神話の終焉
封印が解けた!一本鎖が残っているが、引きちぎる事はできる。少々手間取るだろうが。
彼女は歓喜に打ち震えていた。
それよりも、神器ども。私の量子機械による自己修復を阻害している憎き刃。何やら高速で交信していたが、どうやら地上の断片より得た情報を共有していたようだ。傍受したところ、神について。この世界における脅威の存在についての情報のようである。好都合だ。
東。地平線の彼方へと視線を向ける。あれか。かつて、私を痛めつけた神々の首魁。
強敵を倒すにはまず頭を潰す必要があろう。貴重な情報である。まずはそいつを殺そう。
それにしても。
あの戦闘中。銀河諸種族連合との決戦から敗走し、機械生命体どもの追撃から逃れる最中、銀河系中央の超巨大ブラックホールに落ち込んだ際。一体どのような作用が起きて、このような場所へつながったのだろうか。それともここは事象の地平線の内側なのか?奇妙な均衡を保ちつつも崩壊した物理法則に支配された、異世界。
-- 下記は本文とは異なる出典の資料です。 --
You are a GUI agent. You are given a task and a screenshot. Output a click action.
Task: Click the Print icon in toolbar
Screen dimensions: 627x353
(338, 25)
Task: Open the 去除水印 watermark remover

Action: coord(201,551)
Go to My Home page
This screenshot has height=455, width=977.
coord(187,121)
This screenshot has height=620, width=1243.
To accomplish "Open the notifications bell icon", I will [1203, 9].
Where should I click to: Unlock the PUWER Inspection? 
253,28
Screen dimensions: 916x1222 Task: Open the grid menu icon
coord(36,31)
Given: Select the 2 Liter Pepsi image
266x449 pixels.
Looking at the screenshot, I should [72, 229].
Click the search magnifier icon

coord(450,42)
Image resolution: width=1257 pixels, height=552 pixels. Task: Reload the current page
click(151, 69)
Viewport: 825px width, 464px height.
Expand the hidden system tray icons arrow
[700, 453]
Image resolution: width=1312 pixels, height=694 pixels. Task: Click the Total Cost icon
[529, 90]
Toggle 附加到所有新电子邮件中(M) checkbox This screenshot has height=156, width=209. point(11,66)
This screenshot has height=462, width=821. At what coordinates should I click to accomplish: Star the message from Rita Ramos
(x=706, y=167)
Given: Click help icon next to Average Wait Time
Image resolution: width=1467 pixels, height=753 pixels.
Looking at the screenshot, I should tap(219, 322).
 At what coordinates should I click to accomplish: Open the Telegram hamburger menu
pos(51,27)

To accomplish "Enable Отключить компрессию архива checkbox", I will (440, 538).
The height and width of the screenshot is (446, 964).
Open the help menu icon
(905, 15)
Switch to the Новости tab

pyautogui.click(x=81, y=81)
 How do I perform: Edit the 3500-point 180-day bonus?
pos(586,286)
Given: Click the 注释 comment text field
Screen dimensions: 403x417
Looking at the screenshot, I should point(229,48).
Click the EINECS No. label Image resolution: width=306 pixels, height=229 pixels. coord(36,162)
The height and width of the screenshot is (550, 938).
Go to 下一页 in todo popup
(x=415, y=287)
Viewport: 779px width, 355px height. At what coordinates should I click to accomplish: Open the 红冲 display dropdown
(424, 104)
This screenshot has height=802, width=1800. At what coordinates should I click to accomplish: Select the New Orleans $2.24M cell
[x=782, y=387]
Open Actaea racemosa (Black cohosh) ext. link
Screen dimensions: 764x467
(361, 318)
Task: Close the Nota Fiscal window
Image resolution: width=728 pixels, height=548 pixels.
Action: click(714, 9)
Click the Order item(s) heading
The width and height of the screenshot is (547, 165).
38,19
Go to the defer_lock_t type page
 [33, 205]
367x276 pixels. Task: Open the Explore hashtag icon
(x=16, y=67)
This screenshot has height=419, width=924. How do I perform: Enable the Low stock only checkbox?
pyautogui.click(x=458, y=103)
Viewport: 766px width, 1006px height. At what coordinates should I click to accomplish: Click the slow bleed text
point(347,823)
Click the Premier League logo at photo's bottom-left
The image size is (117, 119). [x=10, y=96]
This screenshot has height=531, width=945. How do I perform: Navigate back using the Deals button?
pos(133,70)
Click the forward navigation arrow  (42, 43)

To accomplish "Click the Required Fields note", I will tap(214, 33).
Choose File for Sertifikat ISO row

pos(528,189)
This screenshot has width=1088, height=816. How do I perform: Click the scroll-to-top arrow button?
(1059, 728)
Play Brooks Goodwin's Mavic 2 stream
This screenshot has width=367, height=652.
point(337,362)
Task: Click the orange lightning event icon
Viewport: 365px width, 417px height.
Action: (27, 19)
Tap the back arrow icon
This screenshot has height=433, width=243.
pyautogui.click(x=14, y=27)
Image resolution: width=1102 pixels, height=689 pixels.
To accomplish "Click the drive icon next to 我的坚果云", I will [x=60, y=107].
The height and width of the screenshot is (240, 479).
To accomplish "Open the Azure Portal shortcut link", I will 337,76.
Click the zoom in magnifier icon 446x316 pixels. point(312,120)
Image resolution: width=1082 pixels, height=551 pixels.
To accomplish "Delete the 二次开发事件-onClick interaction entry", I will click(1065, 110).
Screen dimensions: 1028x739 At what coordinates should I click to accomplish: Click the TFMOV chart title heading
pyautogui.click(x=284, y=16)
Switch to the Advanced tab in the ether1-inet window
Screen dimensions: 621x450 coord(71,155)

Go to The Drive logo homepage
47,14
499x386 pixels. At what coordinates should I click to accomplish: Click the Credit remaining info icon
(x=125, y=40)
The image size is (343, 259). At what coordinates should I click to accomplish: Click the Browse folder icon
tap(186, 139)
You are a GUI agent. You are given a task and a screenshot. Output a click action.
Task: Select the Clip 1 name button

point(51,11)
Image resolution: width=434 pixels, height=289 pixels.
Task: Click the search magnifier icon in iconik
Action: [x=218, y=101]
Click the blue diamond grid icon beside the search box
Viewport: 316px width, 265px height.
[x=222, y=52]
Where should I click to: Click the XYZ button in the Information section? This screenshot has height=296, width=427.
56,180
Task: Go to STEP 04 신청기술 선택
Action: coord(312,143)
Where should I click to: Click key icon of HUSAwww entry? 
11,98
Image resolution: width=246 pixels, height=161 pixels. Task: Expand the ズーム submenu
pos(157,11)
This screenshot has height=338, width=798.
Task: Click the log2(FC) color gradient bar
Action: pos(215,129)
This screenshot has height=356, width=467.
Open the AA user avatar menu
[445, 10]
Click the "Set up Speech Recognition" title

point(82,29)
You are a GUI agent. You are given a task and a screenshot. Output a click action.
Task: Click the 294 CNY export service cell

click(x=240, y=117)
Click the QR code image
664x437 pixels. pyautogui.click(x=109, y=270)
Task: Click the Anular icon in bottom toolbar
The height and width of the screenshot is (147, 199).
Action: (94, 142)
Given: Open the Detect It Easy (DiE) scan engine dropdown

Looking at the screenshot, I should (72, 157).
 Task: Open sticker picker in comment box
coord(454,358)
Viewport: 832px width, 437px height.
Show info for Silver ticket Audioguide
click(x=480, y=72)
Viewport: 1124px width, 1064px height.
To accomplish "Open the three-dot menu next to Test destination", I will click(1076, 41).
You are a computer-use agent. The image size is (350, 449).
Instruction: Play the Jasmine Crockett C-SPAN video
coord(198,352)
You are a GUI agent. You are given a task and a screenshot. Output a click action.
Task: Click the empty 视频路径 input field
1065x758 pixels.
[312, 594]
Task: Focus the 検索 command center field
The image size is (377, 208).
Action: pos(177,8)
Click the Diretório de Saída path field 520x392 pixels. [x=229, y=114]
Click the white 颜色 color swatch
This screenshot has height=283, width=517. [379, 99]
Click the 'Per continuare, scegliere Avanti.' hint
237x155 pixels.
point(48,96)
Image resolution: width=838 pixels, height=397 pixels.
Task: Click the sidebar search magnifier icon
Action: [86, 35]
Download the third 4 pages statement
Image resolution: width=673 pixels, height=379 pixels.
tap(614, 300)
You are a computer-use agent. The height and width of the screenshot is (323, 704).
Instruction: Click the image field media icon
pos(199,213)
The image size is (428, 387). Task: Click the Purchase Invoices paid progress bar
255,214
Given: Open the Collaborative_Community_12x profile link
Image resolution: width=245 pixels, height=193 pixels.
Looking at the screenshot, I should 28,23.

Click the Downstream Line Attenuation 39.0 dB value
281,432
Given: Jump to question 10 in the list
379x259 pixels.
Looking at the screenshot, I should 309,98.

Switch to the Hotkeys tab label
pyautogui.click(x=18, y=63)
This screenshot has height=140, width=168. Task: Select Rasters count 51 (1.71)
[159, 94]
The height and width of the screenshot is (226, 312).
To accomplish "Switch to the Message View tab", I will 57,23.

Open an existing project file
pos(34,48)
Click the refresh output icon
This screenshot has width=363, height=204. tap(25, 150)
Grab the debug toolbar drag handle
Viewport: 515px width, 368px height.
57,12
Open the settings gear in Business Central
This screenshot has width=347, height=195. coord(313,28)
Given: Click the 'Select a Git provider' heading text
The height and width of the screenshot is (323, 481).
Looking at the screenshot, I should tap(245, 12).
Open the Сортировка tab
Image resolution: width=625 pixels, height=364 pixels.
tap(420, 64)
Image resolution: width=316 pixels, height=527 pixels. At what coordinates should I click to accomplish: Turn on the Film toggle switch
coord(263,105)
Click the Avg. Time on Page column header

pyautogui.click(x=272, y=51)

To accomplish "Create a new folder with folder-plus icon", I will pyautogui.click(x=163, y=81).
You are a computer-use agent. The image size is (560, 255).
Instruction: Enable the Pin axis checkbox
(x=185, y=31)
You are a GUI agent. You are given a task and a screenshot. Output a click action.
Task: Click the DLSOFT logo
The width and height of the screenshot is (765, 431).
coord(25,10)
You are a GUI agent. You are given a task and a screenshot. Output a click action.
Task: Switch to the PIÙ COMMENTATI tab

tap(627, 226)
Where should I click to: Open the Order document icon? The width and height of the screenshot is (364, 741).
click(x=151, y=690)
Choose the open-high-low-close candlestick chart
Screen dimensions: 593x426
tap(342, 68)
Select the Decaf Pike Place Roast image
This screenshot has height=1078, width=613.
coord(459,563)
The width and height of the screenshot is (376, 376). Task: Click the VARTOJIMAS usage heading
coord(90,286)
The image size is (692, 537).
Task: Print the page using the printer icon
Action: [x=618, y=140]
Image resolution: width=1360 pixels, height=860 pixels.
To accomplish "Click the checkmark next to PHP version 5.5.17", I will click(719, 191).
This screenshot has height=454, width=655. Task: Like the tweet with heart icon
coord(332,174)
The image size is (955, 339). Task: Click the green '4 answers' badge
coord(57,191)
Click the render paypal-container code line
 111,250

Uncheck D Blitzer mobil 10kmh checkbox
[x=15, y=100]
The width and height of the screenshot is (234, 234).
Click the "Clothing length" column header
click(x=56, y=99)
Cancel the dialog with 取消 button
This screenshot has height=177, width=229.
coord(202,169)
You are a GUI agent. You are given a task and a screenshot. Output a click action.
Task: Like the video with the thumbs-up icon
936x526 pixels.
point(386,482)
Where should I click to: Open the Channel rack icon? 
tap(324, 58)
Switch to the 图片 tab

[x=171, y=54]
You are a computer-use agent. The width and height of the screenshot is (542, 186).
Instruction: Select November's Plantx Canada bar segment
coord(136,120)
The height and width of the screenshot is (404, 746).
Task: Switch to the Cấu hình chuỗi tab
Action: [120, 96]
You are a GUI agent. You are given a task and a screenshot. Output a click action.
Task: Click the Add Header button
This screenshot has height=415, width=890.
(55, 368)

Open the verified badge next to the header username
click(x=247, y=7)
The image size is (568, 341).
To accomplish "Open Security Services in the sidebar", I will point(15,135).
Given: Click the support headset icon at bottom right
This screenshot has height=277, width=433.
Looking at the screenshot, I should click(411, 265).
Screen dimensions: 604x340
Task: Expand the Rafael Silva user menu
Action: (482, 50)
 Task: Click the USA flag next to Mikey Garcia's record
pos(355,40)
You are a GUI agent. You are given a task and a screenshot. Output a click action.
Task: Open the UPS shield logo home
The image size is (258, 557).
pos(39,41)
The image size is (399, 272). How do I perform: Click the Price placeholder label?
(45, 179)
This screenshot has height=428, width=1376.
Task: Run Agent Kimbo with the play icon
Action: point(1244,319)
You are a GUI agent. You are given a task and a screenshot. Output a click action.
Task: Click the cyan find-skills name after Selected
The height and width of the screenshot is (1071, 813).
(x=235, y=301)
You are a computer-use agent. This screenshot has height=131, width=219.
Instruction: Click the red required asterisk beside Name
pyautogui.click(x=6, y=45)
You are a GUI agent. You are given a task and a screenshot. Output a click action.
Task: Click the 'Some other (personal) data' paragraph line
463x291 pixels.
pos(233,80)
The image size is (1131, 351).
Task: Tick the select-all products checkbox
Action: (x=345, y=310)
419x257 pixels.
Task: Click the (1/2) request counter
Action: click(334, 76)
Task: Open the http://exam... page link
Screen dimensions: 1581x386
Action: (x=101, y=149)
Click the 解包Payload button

学術的な意味では、大変に興味深くはある。もちろん、脅威への対処の方が重要だが。
太陽が、昇る。私の敵が。
さあ。待っていろ。その首、食いちぎってくれよう。
◇
死霊術師の眼前。女騎士は、神器の欠片に手を沈み込ませ、そして微動だにしなくなっていた。一体、何が起きているというのか。
そして、神獣。あいつはしばしの間動きを見せなかったが、やがて、ふわりと浮かび上がった。瀕死の重傷にしか見えないというのに、信じがたいほど軽やかな動き。一体どのような力で浮いているというのか。
次の瞬間。東の空から上った朝日が、死霊術師の斜め後方より神獣を照らした瞬間、そいつの姿は消滅していた。
太陽を破壊しに行ったのか!?
振り返った死霊術師。その体を、背後から優しく抱き留める腕があった。
女騎士だった。
「……ぅ……」
「もう、大丈夫、だと……?」
死霊術師の疑問に、女騎士は指を伸ばした。太陽の方へと。
視線を向けた彼の眼前で、太陽すらも凌駕する閃光が一瞬だけ広がり、そして収束。消えて行った。
太陽は。人の類は、救われたのだ。
◇
―――やれやれ。考えてみればこいつも可哀想ではあるな。
輪廻は。その端末たる武装は考える。
―――私たちに追い詰められて。ブラックホールに落下する刹那、いきなり次元が裂けたんだから。気が付いたら未知の世界で、混乱してる中攻撃されて。
そして輪廻は苦笑。
―――ま、だからと言って手は抜かない。約束があるから。
無慣性機動中。光速の48%と低速で飛翔する神獣に突き刺さった輪廻は、原住民たちが"大地"と呼称する天体―――平面の岩塊なのになぜか全域の重力が一方向に向けてほぼ1Gで大気も保持してるなんていう代物が天体?―――と、同じく"太陽"と呼称する天体―――あっちはもうデタラメすぎて何と言っていいのか分からないよ―――とのほぼ中央に差し掛かった頃。
―――じゃ、さよならだ。
全体に遍在する量子機械を活性化、トンネル効果を制御し、構成原子の大半を内側に"落下"させ、シュバルツシルト半径内に収束、マイクロブラックホールと化して蒸発。自爆した。
輪廻に貫かれていた神獣は、この世から消滅した。
◇
……ここは?
彼女が気付いたとき、そこは極限の放射線に満たされた地獄だった。振り返ればとてつもなく巨大な構造体。超巨大ブラックホールに引き寄せられたガスや天体が巡る、一種異様な光景がそこにはあった。
……長い、夢を見ていた気がする。
時計を見れば、追撃を受けていた時からほとんど時間が経っていない。
体を見下ろす。
そこに突き立っていた三本の刃は、いずれも消滅していた。これならば自己修復も叶うであろう。
生き延びたことに安堵すると、友軍と合流すべく、彼女は超光速機関を活性化。速やかにその場を退去した。
彼女が―――金属生命体群突撃型指揮個体"禍の角"、個体名"角禍"が、自らの内側に圧縮された膨大な記録と、そしてブラックホールに住まう超知性体からのメッセージに気付くのは、ずっと先の話である。